Work order:
In the listing that follows, locate the line containing "This screenshot has height=703, width=1524." and the line containing "Task: Switch to grid view". Retype exactly those two lines and every line between them, and nothing more.

Information shown:
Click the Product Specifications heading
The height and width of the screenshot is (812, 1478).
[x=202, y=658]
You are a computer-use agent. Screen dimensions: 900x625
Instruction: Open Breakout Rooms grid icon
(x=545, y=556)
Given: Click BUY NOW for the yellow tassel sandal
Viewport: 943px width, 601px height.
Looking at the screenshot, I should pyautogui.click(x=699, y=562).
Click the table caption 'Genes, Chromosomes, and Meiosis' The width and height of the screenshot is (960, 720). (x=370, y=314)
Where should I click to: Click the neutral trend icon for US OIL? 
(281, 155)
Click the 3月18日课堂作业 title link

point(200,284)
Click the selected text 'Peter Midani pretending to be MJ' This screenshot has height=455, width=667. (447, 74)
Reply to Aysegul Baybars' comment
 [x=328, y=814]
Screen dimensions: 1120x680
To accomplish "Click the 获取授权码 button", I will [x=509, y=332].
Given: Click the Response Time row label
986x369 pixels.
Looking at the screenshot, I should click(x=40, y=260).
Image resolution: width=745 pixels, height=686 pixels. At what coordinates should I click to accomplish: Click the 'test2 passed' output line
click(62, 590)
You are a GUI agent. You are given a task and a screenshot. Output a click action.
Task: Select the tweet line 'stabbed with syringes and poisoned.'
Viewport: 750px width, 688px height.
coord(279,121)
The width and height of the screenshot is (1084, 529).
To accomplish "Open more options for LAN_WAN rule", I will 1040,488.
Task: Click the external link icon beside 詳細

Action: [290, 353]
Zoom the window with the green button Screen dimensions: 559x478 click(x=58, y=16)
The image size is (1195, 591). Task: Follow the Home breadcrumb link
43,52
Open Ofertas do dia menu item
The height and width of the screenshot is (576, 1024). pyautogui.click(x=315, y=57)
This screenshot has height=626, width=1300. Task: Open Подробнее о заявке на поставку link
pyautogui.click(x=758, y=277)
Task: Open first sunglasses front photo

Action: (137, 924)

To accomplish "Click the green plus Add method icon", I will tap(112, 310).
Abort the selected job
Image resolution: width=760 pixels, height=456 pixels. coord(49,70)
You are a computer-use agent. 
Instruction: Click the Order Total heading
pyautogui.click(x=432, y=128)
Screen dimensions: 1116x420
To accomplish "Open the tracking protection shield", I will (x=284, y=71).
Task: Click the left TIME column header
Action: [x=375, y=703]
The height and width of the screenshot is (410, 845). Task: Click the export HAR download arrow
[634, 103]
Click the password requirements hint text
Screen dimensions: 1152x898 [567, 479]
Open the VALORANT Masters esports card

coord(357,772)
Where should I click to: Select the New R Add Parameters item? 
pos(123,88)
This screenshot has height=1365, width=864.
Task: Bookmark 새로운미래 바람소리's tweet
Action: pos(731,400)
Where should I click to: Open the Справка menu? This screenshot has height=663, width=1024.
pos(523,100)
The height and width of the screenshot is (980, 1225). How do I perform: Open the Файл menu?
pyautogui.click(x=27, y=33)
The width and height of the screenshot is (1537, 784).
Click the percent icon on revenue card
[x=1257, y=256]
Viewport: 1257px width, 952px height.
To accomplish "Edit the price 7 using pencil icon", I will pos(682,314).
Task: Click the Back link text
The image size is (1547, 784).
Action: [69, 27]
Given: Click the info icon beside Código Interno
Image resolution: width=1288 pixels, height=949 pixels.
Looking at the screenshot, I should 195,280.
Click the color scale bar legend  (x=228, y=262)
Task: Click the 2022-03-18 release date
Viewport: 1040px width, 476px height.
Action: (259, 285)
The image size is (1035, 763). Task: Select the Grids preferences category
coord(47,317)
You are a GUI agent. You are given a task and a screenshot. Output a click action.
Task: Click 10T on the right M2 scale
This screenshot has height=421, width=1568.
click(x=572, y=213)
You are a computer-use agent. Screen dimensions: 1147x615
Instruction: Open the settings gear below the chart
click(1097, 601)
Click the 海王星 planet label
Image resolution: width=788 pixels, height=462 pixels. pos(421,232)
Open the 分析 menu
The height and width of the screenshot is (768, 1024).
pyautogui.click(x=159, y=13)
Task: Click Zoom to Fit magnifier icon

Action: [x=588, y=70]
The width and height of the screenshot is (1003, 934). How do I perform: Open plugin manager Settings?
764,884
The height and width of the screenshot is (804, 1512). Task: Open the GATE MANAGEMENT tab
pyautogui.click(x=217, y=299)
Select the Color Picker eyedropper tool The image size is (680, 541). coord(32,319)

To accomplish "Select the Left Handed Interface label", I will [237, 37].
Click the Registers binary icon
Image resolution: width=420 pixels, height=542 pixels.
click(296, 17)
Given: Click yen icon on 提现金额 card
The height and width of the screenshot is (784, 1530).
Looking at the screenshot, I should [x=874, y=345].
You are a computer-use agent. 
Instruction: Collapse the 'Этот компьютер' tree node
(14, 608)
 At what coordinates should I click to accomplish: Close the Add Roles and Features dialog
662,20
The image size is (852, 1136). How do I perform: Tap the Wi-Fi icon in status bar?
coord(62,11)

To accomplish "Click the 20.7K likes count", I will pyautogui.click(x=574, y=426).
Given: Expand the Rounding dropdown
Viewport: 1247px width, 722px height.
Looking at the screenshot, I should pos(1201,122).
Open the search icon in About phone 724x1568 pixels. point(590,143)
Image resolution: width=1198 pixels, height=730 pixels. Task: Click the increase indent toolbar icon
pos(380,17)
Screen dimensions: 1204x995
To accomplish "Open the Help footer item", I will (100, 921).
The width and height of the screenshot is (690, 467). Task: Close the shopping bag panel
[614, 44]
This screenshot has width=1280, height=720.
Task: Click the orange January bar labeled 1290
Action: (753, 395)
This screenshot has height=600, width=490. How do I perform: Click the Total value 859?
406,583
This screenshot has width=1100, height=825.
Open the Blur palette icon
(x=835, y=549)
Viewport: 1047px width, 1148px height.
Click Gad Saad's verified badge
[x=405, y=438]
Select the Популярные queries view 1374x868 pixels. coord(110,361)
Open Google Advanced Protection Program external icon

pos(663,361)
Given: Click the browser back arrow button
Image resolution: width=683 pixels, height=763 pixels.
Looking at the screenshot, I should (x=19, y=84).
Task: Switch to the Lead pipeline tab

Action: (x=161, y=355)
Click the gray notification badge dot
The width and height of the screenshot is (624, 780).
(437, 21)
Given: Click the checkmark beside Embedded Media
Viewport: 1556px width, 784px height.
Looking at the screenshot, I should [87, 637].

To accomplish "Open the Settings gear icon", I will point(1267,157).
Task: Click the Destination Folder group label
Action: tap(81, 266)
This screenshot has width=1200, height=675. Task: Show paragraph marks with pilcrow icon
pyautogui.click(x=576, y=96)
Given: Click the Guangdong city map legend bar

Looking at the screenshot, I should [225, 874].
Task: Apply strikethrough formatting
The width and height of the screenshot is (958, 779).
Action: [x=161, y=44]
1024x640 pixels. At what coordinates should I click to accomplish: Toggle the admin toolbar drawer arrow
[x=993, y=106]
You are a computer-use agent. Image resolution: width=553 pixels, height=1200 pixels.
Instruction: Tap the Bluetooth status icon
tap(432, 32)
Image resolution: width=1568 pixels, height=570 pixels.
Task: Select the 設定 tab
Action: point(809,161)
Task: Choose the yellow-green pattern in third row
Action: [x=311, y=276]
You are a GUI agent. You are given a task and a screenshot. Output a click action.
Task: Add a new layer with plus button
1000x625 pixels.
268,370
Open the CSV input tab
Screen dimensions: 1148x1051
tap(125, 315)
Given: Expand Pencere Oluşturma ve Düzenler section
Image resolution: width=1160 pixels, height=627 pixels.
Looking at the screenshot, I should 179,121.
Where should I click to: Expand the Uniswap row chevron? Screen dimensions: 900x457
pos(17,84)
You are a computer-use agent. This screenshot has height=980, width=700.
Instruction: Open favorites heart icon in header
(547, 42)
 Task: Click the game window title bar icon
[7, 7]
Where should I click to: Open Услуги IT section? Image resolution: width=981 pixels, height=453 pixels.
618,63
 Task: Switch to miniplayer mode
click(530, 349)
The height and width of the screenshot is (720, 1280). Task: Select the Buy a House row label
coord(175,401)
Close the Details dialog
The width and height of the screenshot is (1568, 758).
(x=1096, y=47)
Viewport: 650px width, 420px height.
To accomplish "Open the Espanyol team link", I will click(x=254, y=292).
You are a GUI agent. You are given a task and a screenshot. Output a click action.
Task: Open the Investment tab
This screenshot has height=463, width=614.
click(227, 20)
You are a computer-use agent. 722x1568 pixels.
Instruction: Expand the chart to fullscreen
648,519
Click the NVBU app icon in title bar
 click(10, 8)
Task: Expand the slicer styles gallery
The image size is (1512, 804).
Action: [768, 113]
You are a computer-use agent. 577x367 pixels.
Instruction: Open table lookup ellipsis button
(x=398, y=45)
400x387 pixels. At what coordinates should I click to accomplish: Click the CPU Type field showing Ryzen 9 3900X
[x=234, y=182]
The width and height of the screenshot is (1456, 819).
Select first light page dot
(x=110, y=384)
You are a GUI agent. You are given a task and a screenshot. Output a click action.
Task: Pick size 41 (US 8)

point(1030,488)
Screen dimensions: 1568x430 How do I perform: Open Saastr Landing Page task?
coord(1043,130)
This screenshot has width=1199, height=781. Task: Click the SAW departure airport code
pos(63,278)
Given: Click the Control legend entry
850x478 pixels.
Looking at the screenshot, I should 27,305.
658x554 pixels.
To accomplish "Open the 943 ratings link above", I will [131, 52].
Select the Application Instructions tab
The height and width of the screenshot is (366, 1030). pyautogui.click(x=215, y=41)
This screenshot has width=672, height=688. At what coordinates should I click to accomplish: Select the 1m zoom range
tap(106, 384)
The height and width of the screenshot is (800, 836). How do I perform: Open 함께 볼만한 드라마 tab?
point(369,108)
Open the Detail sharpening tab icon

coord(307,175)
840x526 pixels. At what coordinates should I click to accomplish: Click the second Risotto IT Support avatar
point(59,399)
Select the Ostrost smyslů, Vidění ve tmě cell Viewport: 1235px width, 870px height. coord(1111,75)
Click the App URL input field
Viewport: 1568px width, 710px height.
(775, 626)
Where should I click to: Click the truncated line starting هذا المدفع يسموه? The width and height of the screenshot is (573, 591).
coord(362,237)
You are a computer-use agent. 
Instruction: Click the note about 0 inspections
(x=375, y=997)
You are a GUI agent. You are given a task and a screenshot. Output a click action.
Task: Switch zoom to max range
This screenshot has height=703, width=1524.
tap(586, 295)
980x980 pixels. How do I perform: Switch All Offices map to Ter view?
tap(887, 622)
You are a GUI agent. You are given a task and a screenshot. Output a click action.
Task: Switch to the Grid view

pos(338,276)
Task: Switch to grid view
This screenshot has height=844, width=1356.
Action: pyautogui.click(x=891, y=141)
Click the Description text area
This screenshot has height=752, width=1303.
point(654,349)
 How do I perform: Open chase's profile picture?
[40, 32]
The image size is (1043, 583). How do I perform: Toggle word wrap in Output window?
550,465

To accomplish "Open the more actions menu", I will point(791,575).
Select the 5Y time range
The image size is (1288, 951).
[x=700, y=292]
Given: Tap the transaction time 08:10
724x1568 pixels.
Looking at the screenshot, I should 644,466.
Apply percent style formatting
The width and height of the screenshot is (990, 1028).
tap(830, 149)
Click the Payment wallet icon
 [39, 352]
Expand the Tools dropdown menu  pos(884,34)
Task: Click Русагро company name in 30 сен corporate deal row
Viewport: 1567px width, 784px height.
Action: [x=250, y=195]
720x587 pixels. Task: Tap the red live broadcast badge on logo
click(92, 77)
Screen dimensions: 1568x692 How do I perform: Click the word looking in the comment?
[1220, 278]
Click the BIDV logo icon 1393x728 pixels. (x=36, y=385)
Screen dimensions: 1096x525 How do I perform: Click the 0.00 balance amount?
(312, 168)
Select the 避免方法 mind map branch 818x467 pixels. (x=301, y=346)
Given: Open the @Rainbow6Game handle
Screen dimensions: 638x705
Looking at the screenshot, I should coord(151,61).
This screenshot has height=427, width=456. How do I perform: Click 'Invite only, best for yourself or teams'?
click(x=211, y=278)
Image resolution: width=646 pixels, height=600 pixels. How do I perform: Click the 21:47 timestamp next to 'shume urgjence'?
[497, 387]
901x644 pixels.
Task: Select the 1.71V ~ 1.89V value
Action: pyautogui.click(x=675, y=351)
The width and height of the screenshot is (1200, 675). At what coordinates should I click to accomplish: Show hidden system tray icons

Solution for this exercise:
This screenshot has height=703, width=1524.
tap(586, 295)
980x980 pixels. How do I perform: Switch All Offices map to Ter view?
tap(887, 622)
You are a GUI agent. You are given a task and a screenshot. Output a click action.
Task: Switch to the Grid view

pos(338,276)
Task: Switch to grid view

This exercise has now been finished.